Over 100 years after Knowlton, in another decision involving a partial property tax exemption, the court established standards for complying with the uniformity clause. Gottlieb involved a challenge to the Urban Redevelopment Law. The law allowed a municipality to freeze the property tax assessments of property owned by a redevelopment corporation for a 30-year period. The court held that such a freeze on property taxes resulted in a partial exemption and, therefore, consistent with Knowlton, violated the uniformity clause:
While it may be conceded, as contended by respondent, that, if the law accomplishes its purpose, new building may be stimulated and the tax base broadened to the extent that at some time in the future other taxpayers not covered by the freeze might be benefited, nevertheless, the fact remains undisputed and undisputable that, if redevelopment corporations are assessed at a figure less than that which would be assigned to other taxpayers holding equally valuable property, other taxpayers will be paying a disproportionately higher share of local property taxes. This is not uniformity.In Gottlieb, the court set forth the following standards for tax uniformity required by article VIII, section 1:
- For direct taxation of property under the uniformity rule, there can be but one constitutional class.
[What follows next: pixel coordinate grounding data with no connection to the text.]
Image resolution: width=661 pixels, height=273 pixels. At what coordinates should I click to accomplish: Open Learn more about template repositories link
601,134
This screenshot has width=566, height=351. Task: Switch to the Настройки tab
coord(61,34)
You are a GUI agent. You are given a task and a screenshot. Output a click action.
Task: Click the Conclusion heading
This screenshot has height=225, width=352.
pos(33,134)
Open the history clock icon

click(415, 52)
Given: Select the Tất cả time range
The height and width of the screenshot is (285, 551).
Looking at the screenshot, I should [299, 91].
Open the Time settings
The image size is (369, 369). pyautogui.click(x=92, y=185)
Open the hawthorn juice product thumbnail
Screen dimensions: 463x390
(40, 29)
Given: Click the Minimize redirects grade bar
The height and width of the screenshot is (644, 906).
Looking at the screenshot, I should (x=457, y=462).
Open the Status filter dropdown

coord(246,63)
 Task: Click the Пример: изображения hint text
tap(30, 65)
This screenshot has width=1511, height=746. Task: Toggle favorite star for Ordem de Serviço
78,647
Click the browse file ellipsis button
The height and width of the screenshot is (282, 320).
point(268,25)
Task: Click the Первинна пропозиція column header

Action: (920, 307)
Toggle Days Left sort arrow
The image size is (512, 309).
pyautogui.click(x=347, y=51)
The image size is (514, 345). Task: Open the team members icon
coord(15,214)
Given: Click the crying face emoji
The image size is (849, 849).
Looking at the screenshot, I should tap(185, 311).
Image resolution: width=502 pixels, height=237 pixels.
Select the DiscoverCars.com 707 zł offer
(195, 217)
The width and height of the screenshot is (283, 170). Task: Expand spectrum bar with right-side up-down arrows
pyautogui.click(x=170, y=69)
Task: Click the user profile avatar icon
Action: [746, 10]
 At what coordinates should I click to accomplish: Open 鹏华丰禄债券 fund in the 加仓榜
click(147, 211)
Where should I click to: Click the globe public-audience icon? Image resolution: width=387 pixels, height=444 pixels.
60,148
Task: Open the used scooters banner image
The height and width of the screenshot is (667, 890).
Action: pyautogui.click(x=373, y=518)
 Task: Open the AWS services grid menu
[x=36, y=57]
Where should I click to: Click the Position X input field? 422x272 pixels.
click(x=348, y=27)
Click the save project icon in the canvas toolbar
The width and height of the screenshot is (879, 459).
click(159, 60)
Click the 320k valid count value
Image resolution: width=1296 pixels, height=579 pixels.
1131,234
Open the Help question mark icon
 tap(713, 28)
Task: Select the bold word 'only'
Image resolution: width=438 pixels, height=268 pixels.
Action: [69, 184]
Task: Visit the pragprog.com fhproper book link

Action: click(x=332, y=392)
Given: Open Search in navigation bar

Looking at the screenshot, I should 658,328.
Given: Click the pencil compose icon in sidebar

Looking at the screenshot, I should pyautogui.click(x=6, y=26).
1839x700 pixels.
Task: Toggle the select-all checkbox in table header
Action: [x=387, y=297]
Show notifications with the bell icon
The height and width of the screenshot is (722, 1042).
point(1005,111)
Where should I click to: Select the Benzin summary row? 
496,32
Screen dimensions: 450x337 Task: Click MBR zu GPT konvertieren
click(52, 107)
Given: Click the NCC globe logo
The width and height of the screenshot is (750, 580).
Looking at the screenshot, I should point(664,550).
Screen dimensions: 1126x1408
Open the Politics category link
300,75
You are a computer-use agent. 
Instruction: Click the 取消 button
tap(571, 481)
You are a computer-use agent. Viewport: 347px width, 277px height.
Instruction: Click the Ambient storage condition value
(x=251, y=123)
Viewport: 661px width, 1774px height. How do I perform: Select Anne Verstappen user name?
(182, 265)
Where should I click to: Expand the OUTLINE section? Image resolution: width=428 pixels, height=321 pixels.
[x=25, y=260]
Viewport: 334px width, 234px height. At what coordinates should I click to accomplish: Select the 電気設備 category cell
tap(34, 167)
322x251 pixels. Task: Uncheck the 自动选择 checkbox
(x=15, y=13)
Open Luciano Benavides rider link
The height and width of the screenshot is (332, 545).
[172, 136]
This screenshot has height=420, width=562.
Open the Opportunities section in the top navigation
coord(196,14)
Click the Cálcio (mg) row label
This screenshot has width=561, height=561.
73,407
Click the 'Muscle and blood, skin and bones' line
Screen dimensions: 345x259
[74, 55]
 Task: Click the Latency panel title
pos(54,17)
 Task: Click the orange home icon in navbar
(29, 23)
- All within that class must be taxed on a basis of equality so far as practicable and all property taxed must bear its burden equally on an ad valorem [according to value] basis.
- All property not included in that class must be absolutely exempt from property taxation.
- Privilege taxes are not direct taxes on property and are not subject to the uniformity rule.
- While there can be no classification of property for different rules or rates of property taxation, the legislature can classify as between property that is to be taxed and that which is to be wholly exempt, and the test of such classification is reasonableness.
- There can be variations in the mechanics of property assessment or tax imposition so long as the resulting taxation shall be borne with as nearly as practicable equality on an ad valorem basis with other taxable property.